Лариска размазала слезу пальцем.
– Ну, скажи ему, как есть… – зашептала я. – Просто поди и скажи…
– Что?
– Ну как «что»… Скажи: «Я вас люблю!»
– А он? – Лариска подобрала очередную слезу языком.
– А он тебе ответит.
– Что?
– «Я вас тоже» или скажет: «А я вас нет!» Так ты хоть будешь знать.
– А как ты думаешь, что он скажет?
– Прекратите разговоры! – приказала Гонорская. – Если вам неинтересно, можете выйти из класса. Можете вообще не ходить на мой предмет.
Мы с Лариской замолчали.
– Побочная партия! – объявила Гонорская и подошла к роялю.
Она села, ударила по клавишам двумя руками, и мне показалось, что рояль удивился, как человек, и вздрогнул так, что даже подпрыгнул на всех трех ногах.
Гонорская играет громко и фальшиво по принципу: дурак не заметит, умный промолчит. Я веду себя как дурак и как умный. Замечаю и молчу. Но когда я слышу такое исполнение, я испытываю смятение и стыд.
Гонорская старается играть пореже и носит с собой магнитофон. И сейчас она закрыла рояль и включила магнитофон. Потом села на свое место и задумалась. О чем? Наверное, о любви. И весь наш выпускной курс музыкального училища – восемнадцать дев и трое юношей, – все сидят, слушают симфонию Калинникова и думают о любви. Кроме меня.

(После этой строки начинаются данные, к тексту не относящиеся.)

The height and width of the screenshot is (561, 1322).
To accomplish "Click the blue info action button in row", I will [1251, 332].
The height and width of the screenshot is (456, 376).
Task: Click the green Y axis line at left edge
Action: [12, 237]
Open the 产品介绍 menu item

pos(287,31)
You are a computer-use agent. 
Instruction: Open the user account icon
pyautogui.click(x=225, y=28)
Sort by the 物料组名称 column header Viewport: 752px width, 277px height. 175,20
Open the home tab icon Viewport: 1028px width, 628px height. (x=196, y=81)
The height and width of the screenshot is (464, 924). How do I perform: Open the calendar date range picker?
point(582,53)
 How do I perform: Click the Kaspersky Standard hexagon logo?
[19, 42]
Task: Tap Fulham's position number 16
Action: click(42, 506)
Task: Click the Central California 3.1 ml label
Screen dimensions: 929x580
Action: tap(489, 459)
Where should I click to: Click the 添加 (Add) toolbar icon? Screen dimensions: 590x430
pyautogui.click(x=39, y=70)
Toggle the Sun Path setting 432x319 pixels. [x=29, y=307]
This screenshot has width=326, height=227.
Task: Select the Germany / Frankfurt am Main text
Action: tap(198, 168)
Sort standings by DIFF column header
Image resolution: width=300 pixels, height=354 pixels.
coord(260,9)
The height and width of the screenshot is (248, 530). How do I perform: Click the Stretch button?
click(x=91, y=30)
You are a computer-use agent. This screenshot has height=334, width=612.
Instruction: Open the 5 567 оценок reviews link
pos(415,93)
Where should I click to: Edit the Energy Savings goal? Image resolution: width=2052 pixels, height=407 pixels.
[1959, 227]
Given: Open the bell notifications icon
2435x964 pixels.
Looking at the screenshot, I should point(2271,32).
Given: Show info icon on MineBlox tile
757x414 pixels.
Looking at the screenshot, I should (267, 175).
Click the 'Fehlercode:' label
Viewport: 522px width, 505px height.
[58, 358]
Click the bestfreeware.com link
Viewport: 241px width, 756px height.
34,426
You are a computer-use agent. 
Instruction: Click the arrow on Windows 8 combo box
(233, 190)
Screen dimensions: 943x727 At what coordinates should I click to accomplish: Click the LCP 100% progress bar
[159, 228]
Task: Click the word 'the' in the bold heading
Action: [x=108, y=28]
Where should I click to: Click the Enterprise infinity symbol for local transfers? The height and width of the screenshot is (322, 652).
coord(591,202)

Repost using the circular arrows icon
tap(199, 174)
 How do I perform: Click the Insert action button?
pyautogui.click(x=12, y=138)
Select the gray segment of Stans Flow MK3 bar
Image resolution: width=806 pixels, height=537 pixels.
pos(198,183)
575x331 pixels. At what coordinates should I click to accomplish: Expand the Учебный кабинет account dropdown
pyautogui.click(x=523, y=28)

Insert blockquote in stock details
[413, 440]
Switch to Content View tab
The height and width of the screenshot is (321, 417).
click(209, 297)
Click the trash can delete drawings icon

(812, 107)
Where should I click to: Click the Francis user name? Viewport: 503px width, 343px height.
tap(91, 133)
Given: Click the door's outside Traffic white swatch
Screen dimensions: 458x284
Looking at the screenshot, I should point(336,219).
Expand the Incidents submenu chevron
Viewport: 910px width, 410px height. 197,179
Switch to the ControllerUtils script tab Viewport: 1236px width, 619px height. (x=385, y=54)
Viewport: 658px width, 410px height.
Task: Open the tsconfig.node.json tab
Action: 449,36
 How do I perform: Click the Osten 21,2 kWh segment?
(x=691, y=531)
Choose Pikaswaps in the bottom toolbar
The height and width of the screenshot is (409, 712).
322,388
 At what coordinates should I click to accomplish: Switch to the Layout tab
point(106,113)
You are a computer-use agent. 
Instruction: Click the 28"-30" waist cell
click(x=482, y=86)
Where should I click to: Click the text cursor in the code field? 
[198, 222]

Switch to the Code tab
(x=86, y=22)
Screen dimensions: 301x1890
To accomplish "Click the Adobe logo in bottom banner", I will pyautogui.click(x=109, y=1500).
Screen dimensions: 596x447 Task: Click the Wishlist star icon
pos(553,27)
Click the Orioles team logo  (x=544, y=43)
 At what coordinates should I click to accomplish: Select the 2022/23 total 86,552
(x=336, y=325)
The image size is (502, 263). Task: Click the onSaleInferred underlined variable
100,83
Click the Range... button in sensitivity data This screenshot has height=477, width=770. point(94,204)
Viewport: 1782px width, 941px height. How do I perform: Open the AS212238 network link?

Я считаюсь на третьем месте по красоте, после Тамары и Лариски, но я никогда не думаю ни о чем, кроме музыки.
У меня есть какие-то мальчики, три или четыре, а может, пять. С одним из них мы даже целуемся в парадном, но я каждый раз жду при этом, когда он отодвинет свое лицо от моего и я смогу уйти домой и сесть за пианино.
Я играю по восемь часов каждый день не потому, что я повышенно добросовестная, а потому, что все остальное мне неинтересно. Я не знаю, хорошо это или плохо. Наверное, ни то ни другое. Это моя форма существования.
И еще я люблю бывать дома, потому что мне скучно без моих родителей, а им без меня.
Отец у меня красавец. В него влюблены все больные и весь медицинский персонал. Когда-то маме это нравилось, потом не нравилось, теперь все равно.
Магнитофон ревет, как водопроводная труба, но сквозь плохую запись я ловлю нежную витиеватую тему: звук бежит из звука, мысль никак не может остановиться. Потом приостанавливается незавершенно, чтобы передохнуть и снова начать свое чистое кружение.
Гонорская сказала, что Калинников рано умер. Я слушаю его душу. Представляю его себе с косым пробором в волосах, со светлыми карими глазами.